Why I hate the Privacy Commissioner's office
According to the Office of the Privacy Commissioner's 2007 annual report, Australian consumers should feel pretty safe — but that's because it's full of crap.
My hair is going grey, which I can handle, but thanks to the uselessness of the Office of the Privacy Commissioner's Web site and annual report, I think it's now starting to fall out.
The Privacy Commissioner Karen Curtis — bless her cotton socks — has been trying to prime business for data breach disclosure laws with initiatives such as privacy awards — a positive approach to foster support among companies for what will presumably be an unpopular piece of legislation.
Last week a news story from the UK triggered my interest — the UK Information Commissioner's Office (ICO) revealed that since the security breach at HMRC in November last year, it has been notified of almost 100 data breaches. The public sector accounted for 62 breaches and the private sector for 28.
That set me thinking — how well (or poorly) does Australia fare in terms of data security and privacy?
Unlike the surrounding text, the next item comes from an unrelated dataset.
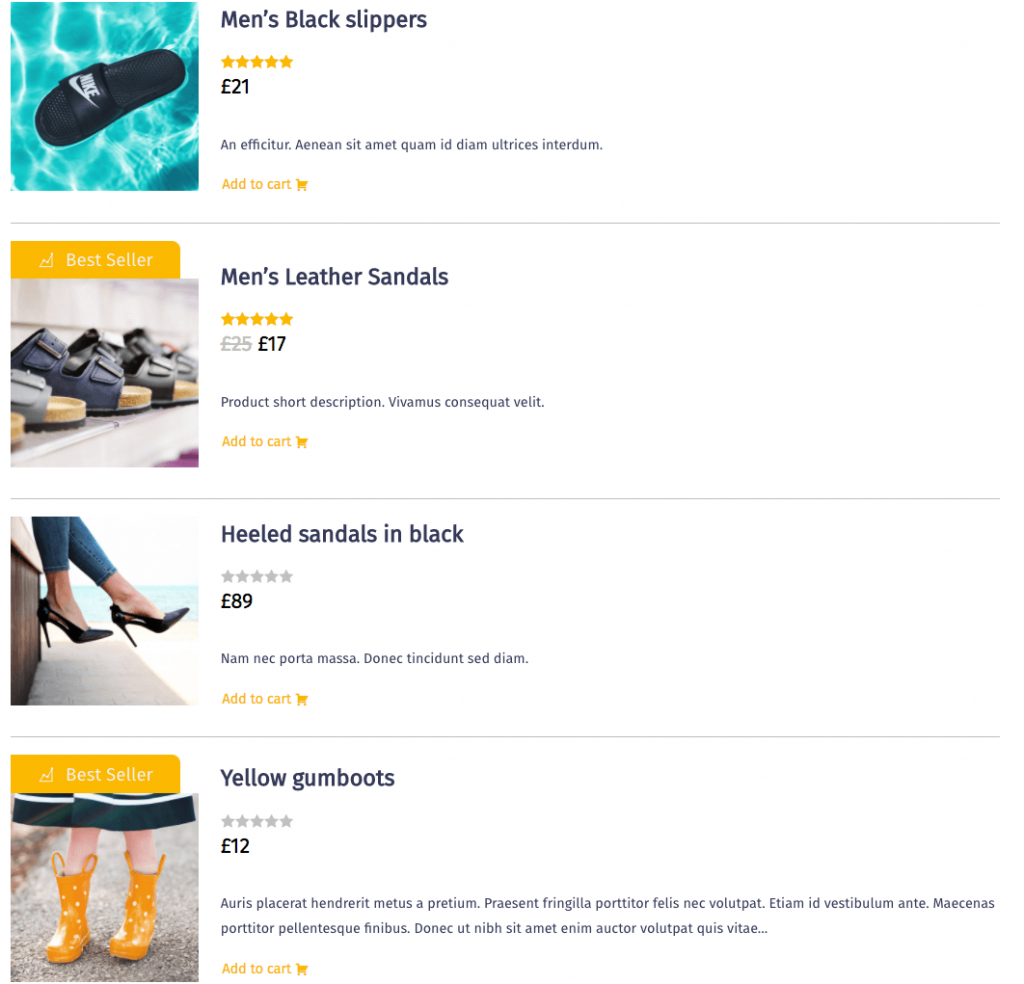Viewport: 1024px width, 984px height.
Task: Click Add to cart for Yellow gumboots
Action: [x=255, y=968]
I wanted to see if our Privacy Commissioner would reveal similar information as her UK counterpart. As it turns out, she probably would ... if she could.
The information about Aussie breaches provided to me — and what is available to you — was unfortunately about as much use as a chocolate teapot. Between July 2007 and March 2008, the Privacy Commissioner has recorded 60 instances where a breach of privacy may have occurred. In that time, there have been 830 instances of individuals complaining of a privacy breach. Promising, I thought, but how many of those specifically related to potentially far-reaching information security breaches, rather than, say, a one-off complaint about an overly intrusive call centre? So I went back for a second bite of the cherry and asked the Commissioner's office for how the 100 breaches were categorised.
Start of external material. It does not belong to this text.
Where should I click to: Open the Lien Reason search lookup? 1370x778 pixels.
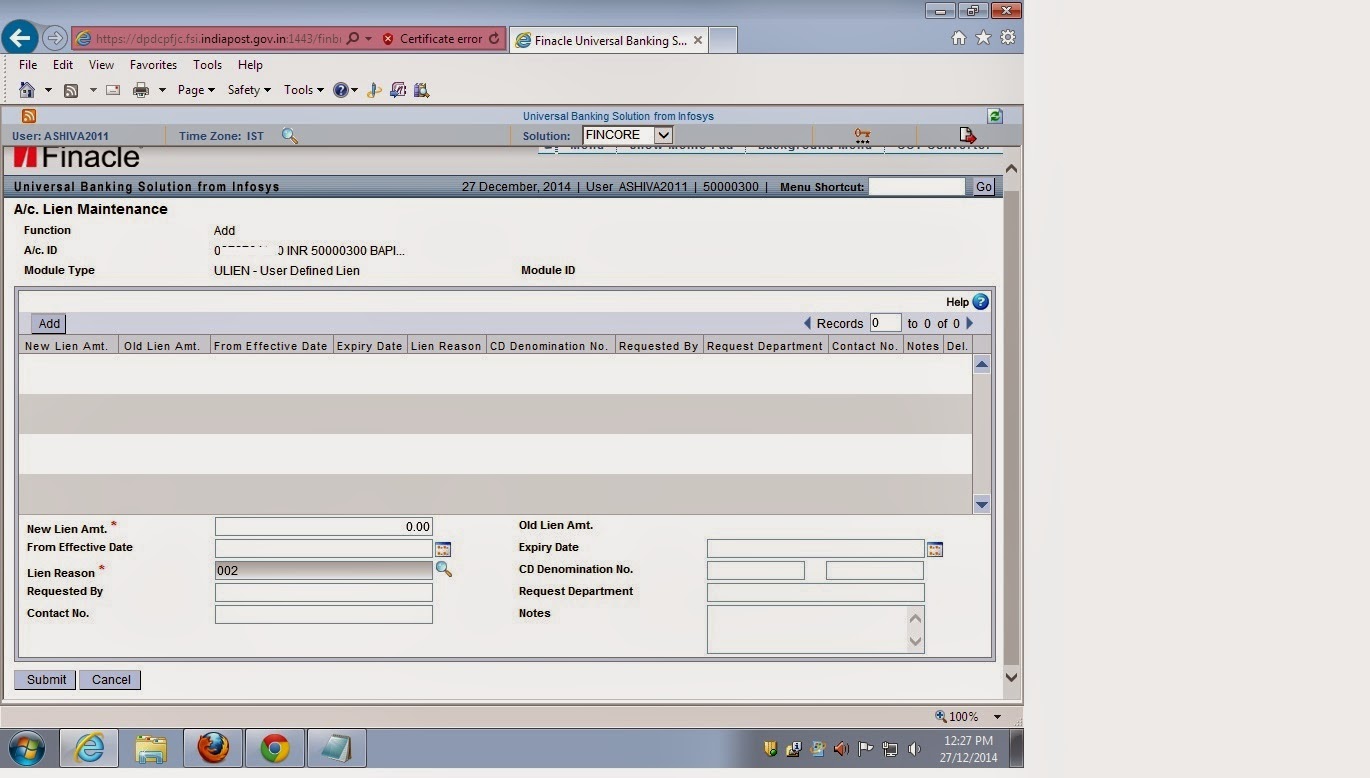click(x=444, y=569)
Apparently analysing this information is a very onerous task, so it's not been done. The result: the cause of the complaint, as well as the nature and scale of any breach, cannot be disclosed. In the absence of said information, the next best thing is a look at the number of privacy complaints, which the Commissioner's office does record, and I was referred to the 2007 Privacy Commissioner's annual report.
It turns out that four percent (762) of the complaints lodged with the office related to "data security". In total, there were over 17,000 complaints.
Just four percent. Sounds minuscule compared to the 25 million Brits affected by the UK HMRC breach. Which is exactly the point — there is no way that all 25 million people would know, and therefore could complain to the Office about the breach. So why in Australia do we collect data on complaints? It shows nothing other than the workload of a government office and how many eagle-eyed consumers know when they've been wronged.
We are given this reassuring notice: "If the Commissioner is satisfied that a matter has been adequately dealt with, or if there has not been an interference with privacy, the Commissioner may decide not to investigate the matter any further."
This highlights why the decision to disclose a breach should be taken out of the hands of an individual and, instead, minimum standards set so that disclosure becomes an automatic response. Whether this occurs will be debated in parliament once the ALRC submits its recommendations to the Attorney General's Department this month.
Here's some more useless information I found: Australia's private sector is a worse privacy offender than the public sector — two-thirds of the "complaints" this year related to possible breaches in the private sector. Size and nature is all I have to say.
And yet some more ... The annual report details whether complaints were received by telephone, letter or e-mail, whether there was "an apology made", if a complaint was closed because it was "frivolous, vexatious or misconceived".
So I advise everyone, if you're looking at the state of information security in Australia, do not bother visiting the Office of the Privacy Commissioner's Web site — not until it contains information on actual breaches, such as: the name of the organisation (particularly for publicly documented breaches); whether information was lost via an unencrypted laptop, a lost CD, a misplaced USB, or by hacking; and most importantly, details on how many records were compromised.
Please, Commissioner, I urge you, stop publishing the volume of complaints your office receives. Nothing useful can be gleaned from this other than the workload your staff face and give us what we really want: a Commissioner that's not afraid to shame big business into protecting its consumers.